Saved entries:
•••
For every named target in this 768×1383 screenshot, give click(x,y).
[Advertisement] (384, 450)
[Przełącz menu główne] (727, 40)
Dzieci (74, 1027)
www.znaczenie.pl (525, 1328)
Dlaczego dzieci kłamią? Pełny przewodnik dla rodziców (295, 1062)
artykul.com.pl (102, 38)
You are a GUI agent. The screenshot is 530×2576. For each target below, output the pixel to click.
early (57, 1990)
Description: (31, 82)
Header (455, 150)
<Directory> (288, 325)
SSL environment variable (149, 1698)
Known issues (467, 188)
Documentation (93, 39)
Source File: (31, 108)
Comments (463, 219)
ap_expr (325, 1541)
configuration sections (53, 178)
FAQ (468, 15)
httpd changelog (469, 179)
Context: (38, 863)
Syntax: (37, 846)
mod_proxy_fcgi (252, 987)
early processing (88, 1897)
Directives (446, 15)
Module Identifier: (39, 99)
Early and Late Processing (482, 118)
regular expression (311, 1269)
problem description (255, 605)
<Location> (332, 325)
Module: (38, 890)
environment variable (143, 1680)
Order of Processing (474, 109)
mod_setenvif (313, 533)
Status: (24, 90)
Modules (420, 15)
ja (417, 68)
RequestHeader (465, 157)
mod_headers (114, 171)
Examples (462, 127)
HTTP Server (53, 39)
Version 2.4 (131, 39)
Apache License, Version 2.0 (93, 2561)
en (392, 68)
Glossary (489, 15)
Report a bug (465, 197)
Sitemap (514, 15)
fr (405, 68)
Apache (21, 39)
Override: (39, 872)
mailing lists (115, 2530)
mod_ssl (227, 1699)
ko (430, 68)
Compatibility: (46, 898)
•••
### What to do
An exact transcription of the entries is needed, complete to the final line.

### Solution to this exercise
For every named target in this 768×1383 screenshot, give click(x,y).
[Advertisement] (384, 450)
[Przełącz menu główne] (727, 40)
Dzieci (74, 1027)
www.znaczenie.pl (525, 1328)
Dlaczego dzieci kłamią? Pełny przewodnik dla rodziców (295, 1062)
artykul.com.pl (102, 38)
You are a GUI agent. The screenshot is 530×2576. For each target below, output the pixel to click.
early (57, 1990)
Description: (31, 82)
Header (455, 150)
<Directory> (288, 325)
SSL environment variable (149, 1698)
Known issues (467, 188)
Documentation (93, 39)
Source File: (31, 108)
Comments (463, 219)
ap_expr (325, 1541)
configuration sections (53, 178)
FAQ (468, 15)
httpd changelog (469, 179)
Context: (38, 863)
Syntax: (37, 846)
mod_proxy_fcgi (252, 987)
early processing (88, 1897)
Directives (446, 15)
Module Identifier: (39, 99)
Early and Late Processing (482, 118)
regular expression (311, 1269)
problem description (255, 605)
<Location> (332, 325)
Module: (38, 890)
environment variable (143, 1680)
Order of Processing (474, 109)
mod_setenvif (313, 533)
Status: (24, 90)
Modules (420, 15)
ja (417, 68)
RequestHeader (465, 157)
mod_headers (114, 171)
Examples (462, 127)
HTTP Server (53, 39)
Version 2.4 (131, 39)
Apache License, Version 2.0 (93, 2561)
en (392, 68)
Glossary (489, 15)
Report a bug (465, 197)
Sitemap (514, 15)
fr (405, 68)
Apache (21, 39)
Override: (39, 872)
mailing lists (115, 2530)
mod_ssl (227, 1699)
ko (430, 68)
Compatibility: (46, 898)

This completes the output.